Kapasitesi ne olursa olsun her ölçekteki işletmenin, kısa ve orta vadede büyüme hedeflerine ulaşabilmesi için er ya da geç otomasyon teknolojilerine yatırım yapması kaçınılmazdır. İşletmenin ölçeğine göre ihtiyaç duyulan otomasyon seviyesi ve yatırım miktarı farklılık gösterir. Yapılacak yatırımla, bir anda verimlilik artışı ve daha az işçi çalıştırmak değil, tüketici beklentilerini karşılayabilmek temel hedef olarak belirlenmelidir.
Üretimde standardın yakalanması, verimliliğin arttırılması, maliyetlerin düşürülmesi ve insan gücüne dayalı
üretimin azaltılması gibi nedenlerden dolayı otomasyon sistemleri hemen hemen her sektörde yaygın olarak
tercih edilmektedir. Süt ve süt endüstrisinin belli başlı markalarının da, özellikle yaptıkları otomasyon
yatırımlarıyla bugün önemli noktalara ulaştığını söylemek yanlış olmaz. Ancak yeterince araştırılmadan,
kulaktan dolma bilgilerle yapılan bir otomasyon yatırımı da zaman zaman işletmeleri içinden çıkılmaz bir
duruma sokabilmektedir.
Yaklaşık 13 yıldır gıda sektörüne otomasyon ve mühendislik hizmetleri konusunda hizmet veren, sektörün önde
gelen firmalarından Stok Endüstriyel’in Yönetim Kurulu Başkanı Ayvaz Şenol da bu konuya dikkat çekiyor.
Şenol, geçmişte modern bir tesis ve otomasyona geçiş adına yapılan hatalar sonucu büyük zararlara uğrayan,
sınırlı kaynakları heba olan, hatta kapanan tesislerin bile olduğunu belirtiyor. Ayvaz Şenol’la süt endüstrisinde
otomasyonu konuştuk.
Süt endüstrisine yönelik hizmet ve çözümlerinizden kısaca bahseder misiniz?
Şirketimiz, süt endüstrisine yönelik olarak tam otomasyonlu entegre üretim tesisi projelendirilmesi ve
kurulumu, özel proseslere yönelik makine imalatı, teknik malzeme ve yedek parça satışı, bakım ve 7/24 teknik
servis desteği olmak üzere geniş bir yelpazede, çok önemli hizmetler sunmaktadır.
Süt işletmeleri ileri teknoloji gerektiren otomasyon teknolojilerine yatırım yapmakta isteksizler. Bu
konudaki görüş ve tespitlerinizi bizimle paylaşır mısınız?

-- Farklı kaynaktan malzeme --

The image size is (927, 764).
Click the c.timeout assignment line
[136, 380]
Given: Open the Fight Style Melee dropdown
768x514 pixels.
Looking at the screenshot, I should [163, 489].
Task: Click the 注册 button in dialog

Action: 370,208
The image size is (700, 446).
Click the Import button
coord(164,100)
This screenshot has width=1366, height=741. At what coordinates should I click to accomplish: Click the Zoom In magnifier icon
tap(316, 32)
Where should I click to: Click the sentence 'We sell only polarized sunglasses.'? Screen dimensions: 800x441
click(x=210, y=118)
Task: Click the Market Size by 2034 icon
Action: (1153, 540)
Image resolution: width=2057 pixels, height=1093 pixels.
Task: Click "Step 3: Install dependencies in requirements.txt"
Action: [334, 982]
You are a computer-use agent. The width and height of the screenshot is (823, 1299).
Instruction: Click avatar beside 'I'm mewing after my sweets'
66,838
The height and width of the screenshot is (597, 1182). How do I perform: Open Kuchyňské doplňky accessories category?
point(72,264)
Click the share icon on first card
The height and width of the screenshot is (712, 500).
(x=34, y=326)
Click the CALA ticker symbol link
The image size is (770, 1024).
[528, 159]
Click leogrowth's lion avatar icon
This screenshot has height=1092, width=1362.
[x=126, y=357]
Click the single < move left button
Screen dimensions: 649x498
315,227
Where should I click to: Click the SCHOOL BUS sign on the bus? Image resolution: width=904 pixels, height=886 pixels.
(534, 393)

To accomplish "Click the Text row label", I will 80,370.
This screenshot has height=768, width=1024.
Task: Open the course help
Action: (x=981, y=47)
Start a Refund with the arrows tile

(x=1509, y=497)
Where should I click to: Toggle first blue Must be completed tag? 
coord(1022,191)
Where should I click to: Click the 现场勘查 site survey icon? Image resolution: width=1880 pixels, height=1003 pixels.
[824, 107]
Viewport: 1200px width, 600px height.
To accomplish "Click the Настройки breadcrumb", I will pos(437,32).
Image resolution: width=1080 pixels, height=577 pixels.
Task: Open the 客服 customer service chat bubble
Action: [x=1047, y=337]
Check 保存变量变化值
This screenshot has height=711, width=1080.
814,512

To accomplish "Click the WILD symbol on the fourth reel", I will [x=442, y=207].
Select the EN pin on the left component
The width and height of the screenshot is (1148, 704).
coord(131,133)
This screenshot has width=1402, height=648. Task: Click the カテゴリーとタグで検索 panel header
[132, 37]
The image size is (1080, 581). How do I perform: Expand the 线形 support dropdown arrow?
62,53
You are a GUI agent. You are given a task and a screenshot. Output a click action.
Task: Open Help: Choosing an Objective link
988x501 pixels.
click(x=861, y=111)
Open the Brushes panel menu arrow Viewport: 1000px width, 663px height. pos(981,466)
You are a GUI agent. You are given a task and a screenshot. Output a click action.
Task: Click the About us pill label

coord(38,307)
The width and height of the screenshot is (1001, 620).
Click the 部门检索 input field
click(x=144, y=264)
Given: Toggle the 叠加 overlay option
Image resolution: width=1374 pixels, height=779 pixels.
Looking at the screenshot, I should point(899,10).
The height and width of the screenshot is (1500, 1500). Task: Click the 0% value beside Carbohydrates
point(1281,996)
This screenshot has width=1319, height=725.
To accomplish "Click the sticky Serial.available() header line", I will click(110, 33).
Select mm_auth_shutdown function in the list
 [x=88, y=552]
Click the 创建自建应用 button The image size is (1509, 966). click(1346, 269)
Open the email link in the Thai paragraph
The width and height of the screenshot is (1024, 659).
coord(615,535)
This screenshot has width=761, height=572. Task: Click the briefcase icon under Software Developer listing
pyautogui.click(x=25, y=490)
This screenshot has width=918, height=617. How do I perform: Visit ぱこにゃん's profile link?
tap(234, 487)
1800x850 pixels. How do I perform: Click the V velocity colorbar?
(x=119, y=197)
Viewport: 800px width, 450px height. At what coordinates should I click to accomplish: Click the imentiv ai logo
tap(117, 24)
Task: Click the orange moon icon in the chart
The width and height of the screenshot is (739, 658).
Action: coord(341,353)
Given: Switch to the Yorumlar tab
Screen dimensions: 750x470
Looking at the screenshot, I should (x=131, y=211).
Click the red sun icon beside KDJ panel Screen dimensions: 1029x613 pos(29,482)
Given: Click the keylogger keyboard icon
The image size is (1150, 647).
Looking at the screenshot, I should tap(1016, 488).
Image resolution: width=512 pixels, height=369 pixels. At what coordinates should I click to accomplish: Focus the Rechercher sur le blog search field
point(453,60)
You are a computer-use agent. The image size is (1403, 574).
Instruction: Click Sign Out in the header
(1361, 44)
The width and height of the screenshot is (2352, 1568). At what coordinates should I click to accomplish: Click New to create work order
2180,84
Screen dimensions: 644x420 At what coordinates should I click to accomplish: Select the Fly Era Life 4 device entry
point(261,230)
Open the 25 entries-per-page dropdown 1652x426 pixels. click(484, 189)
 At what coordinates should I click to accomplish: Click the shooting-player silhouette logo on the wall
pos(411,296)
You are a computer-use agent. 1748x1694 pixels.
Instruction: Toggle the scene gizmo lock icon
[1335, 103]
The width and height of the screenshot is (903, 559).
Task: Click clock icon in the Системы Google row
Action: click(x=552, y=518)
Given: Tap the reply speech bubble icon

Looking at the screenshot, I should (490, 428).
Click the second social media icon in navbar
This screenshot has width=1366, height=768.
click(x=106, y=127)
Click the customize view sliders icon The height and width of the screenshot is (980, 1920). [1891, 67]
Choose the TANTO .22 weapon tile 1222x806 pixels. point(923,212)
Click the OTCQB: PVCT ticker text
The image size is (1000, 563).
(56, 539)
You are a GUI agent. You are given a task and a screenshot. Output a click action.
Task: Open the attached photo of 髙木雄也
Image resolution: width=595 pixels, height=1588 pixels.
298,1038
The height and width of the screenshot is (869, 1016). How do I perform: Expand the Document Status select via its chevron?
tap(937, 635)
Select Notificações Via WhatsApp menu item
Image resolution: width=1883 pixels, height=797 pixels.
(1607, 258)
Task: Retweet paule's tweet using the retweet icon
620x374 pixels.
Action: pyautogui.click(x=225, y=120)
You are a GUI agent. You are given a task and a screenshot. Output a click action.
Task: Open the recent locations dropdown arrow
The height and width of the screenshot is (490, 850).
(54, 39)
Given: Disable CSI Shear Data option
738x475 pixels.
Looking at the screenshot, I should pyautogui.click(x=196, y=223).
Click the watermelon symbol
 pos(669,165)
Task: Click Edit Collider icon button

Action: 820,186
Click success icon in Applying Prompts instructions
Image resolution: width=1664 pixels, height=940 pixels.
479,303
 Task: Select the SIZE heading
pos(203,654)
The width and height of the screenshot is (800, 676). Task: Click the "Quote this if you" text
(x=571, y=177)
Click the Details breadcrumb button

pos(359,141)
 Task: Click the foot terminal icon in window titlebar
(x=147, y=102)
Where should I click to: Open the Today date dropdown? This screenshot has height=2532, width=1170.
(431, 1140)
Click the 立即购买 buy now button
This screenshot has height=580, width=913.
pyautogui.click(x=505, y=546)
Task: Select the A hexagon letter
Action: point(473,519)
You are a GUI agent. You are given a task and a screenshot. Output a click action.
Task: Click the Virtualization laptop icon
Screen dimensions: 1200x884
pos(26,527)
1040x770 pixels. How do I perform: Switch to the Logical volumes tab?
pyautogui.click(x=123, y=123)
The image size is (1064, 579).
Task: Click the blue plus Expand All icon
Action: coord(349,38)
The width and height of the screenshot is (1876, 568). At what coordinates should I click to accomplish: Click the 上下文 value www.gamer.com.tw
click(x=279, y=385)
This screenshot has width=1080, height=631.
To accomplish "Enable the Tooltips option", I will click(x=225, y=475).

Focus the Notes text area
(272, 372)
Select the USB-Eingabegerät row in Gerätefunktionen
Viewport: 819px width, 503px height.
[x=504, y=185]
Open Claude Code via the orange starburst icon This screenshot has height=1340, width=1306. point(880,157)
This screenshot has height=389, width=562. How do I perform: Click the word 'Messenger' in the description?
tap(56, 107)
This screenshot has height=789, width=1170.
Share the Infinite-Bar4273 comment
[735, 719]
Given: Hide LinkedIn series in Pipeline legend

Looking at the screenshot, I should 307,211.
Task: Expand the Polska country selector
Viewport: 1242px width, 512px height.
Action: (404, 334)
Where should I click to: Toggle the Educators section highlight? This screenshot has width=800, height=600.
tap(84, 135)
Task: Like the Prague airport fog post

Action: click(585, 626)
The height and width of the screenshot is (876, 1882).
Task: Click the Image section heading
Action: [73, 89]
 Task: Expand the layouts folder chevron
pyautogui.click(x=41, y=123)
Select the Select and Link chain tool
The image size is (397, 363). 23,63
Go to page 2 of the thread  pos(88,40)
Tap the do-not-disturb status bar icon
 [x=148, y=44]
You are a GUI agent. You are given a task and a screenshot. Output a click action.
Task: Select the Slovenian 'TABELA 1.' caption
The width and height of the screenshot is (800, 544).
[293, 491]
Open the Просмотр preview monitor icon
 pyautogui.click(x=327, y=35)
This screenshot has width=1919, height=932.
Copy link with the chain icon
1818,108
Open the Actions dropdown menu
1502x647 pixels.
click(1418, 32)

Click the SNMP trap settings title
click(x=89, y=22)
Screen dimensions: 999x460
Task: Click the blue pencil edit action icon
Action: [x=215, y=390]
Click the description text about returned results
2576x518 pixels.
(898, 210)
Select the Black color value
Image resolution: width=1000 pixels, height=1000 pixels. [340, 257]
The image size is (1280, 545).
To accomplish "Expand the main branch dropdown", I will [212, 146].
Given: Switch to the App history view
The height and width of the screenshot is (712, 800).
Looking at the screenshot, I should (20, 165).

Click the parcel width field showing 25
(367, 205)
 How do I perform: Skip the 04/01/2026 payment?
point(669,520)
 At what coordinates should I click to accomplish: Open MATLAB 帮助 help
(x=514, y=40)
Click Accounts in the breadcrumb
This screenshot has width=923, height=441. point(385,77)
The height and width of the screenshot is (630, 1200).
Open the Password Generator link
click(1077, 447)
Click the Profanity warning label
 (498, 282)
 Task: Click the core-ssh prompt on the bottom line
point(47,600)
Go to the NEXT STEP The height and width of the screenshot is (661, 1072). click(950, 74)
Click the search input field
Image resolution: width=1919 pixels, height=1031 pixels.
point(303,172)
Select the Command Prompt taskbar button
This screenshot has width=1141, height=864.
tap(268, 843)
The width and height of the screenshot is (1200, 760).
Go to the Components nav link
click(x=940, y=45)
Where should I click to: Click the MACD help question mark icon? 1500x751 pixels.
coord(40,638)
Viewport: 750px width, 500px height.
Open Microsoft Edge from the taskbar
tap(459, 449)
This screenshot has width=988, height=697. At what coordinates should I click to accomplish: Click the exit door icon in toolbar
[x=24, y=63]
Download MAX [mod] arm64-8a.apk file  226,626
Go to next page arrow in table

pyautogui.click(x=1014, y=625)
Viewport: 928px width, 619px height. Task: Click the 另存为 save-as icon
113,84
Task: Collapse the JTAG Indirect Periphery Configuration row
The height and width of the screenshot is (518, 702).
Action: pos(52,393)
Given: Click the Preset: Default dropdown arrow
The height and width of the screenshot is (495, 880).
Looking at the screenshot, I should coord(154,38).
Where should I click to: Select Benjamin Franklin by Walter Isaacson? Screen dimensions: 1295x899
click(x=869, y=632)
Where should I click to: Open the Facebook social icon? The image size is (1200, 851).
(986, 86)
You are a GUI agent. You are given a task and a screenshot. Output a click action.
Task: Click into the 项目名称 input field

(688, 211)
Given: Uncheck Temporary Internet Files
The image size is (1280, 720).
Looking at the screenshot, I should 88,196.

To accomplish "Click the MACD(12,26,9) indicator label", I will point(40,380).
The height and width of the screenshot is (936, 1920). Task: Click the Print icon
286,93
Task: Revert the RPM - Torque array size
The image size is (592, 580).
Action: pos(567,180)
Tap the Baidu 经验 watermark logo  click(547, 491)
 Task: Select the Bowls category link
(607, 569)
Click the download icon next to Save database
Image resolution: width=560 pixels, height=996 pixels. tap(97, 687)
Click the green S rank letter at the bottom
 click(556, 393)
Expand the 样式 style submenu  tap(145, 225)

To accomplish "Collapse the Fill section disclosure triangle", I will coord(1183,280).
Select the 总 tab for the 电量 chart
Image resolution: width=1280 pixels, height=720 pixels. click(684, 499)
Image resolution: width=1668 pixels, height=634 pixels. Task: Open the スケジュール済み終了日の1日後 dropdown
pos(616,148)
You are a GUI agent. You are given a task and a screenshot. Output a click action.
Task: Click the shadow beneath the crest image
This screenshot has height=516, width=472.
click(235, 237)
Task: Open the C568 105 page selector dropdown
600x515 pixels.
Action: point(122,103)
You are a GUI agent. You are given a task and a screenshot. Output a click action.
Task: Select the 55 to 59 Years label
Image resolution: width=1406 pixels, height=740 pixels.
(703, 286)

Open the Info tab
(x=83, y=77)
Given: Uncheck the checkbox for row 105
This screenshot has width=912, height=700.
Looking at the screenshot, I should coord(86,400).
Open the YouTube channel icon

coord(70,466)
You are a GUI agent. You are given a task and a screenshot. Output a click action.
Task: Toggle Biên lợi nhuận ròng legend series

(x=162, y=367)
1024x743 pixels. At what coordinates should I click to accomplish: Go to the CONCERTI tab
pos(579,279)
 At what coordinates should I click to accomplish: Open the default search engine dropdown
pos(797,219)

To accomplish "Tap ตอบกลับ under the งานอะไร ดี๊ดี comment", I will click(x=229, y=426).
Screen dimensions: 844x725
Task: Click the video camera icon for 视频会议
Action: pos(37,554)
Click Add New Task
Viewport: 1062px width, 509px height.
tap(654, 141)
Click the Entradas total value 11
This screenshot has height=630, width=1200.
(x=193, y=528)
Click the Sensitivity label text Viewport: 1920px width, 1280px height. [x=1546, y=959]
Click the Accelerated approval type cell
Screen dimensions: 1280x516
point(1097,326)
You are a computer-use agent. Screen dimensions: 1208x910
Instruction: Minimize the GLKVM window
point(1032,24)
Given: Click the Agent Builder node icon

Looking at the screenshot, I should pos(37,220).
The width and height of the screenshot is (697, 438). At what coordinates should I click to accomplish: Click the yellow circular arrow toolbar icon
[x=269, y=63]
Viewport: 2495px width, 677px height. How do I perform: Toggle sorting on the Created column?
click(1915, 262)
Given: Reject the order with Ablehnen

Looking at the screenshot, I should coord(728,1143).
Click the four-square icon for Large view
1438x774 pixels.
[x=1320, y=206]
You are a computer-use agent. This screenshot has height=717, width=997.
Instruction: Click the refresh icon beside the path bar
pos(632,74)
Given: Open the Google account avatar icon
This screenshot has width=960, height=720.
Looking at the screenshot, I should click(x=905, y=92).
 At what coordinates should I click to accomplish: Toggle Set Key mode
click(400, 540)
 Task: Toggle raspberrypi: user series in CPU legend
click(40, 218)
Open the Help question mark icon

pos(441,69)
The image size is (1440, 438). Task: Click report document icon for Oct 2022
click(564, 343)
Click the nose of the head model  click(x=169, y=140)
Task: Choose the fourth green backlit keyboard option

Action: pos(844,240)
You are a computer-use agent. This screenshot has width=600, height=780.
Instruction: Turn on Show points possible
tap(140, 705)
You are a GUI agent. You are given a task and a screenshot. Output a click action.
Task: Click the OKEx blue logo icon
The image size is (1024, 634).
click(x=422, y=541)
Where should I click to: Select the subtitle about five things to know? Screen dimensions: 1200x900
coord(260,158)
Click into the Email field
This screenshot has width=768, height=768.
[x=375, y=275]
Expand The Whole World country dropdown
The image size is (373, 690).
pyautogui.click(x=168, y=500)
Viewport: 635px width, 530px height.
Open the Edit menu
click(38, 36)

90’lı yıllarda adeta bir kaç firma dışında bilinçli üretim yapan süt işletmesi yoktu. Babadan kalma usullerle, usta
diye geçinen kişilerin insiyatifine bağlı, standart olmayan üretimler yapılıyordu. İlk yıllarda, teknoloji ve
otomasyon sistemlerine önem veren ve yatırım yapmakta istekli olan çok az sayıdaki müşterimiz, bugün dev
sanayi işletmeleri arasında ön sıralarda yer almışlardır.
Bizler, manuel tesiste ısrar eden yatırımcıları otomasyon ile birlikte yatırım için ikna etmeye çalışırken, bazı
firmalar, panoya iki sıcaklık kontrolü takıp “Çift Otomasyonlu Pastörize” diye kendilerince çözümler sundular.
Bazı firmalar ise kulaktan dolma duyumlarla prosesi bilmeden kendi bünyelerinde otomasyon yapmaya
çalıştılar. Bazıları da otomasyonu hiç bilmeden yurtdışından getirdikleri sözde otomasyon uzmanına güvenip full
otomatik anahtar teslim tesis kurmaya çalıştılar. Kısa vadede işe yarar gibi görünen ve büyük rağbet gören bu
amatör çözümler, işletmelerin değişen ihtiyaçlarını karşılamaktan son derece uzaktı.
Otomasyondaki eksikliklere proses dizaynında yapılan hatalar ve uyum sorunları da eklenince, süt
yatırımcısının adeta sütten ağzı yandı. Modern bir tesis ve otomasyona geçiş adına yapılan hatalar sonucu
büyük zararlara uğrayan, sınırlı kaynakları heba olan, hatta kapanan tesisler bile oldu. Tüm bu acı tecrübeler
maalesef otomasyon sistemlerine karşı bir önyargı oluşturmuştur. Oluşan bu haksız önyargıyı değiştirmek için
bu sektöre yönelik hizmet veren yerli yabancı tüm firmaların daha sorumlu davranmasına, yatırımcıların ise
geçmişten ders alıp daha seçici ve dikkatli olmasına ihtiyaç vardır.
Stok Endüstriyel ne zaman kuruldu, süt sektöründeki hedefi nedir?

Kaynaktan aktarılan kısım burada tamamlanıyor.